Purpose and background

Periodontitis is a chronic inflammatory oral disease affecting half of the adult population. Circular RNA plays a critical role in periodontitis. CircPVT1(hsa_circ_0085536) was abundant in periodontitis tissues and cells but its mechanism are still unclear. We aim to explore the role of circPVT1 in periodontitis and elucidate how circPVT1 acts.

Methods

Gingival tissues from patients with periodontitis(n=20) and health participants(n=20) were collected and the expression of circPVT1 was measured by realtime quantitative PCR(RT-qPCR). Cell model for periodontitis was performed by PDLCs treated lipopolysaccharide(LPS).
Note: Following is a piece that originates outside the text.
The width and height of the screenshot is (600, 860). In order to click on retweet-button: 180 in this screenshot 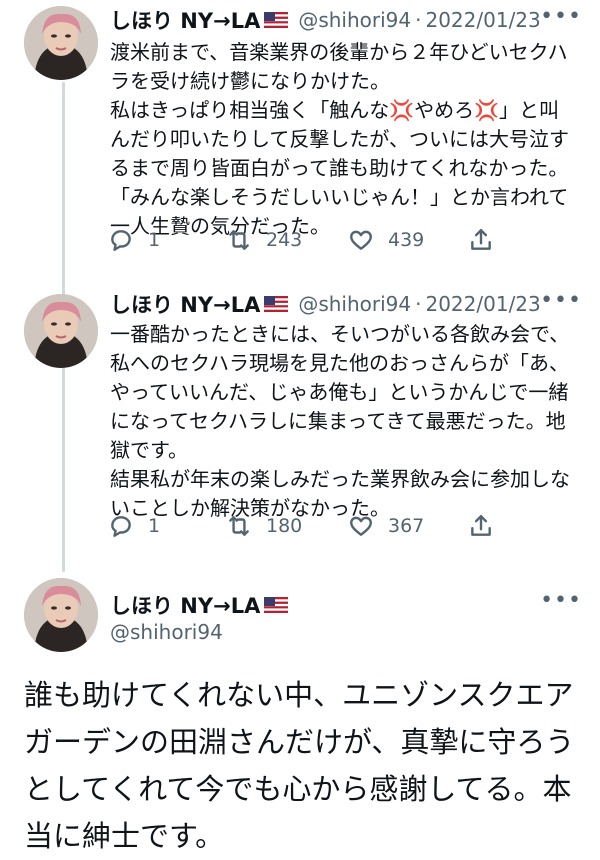, I will do `click(264, 526)`.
Cell Counting Kit-8(CCK-8), flow cytometry, enzyme-linked immunoabsorbent assay (ELISA), ALP staining and Alizarin red staining were conducted to detect cell viability, apoptosis, inflammatory and oxidative stress factors and osteogenic differentiation. The targeting microRNA(miRNA)/mRNA axis of circPVT1 was predicted and screened.

Results

circPVT1 was upregulated in the gingival tissues of patients with periodontitis. Silencing of circPVT1 inhibited cell viability, decreased inflammatory factors(IL-1β, TNF-α, IL-6) and oxidative stress factors, activated NRF-2 and HO-1 expression and promoted apoptosis and osteoclast differentiation in PDLCs after treated LPS. However, these effects were reversed by transfected miR-24–3p inhibitor and overexpressed of hypoxia-inducible factor 1 subunit alpha inhibitor(HIF1AN) in PDLCs.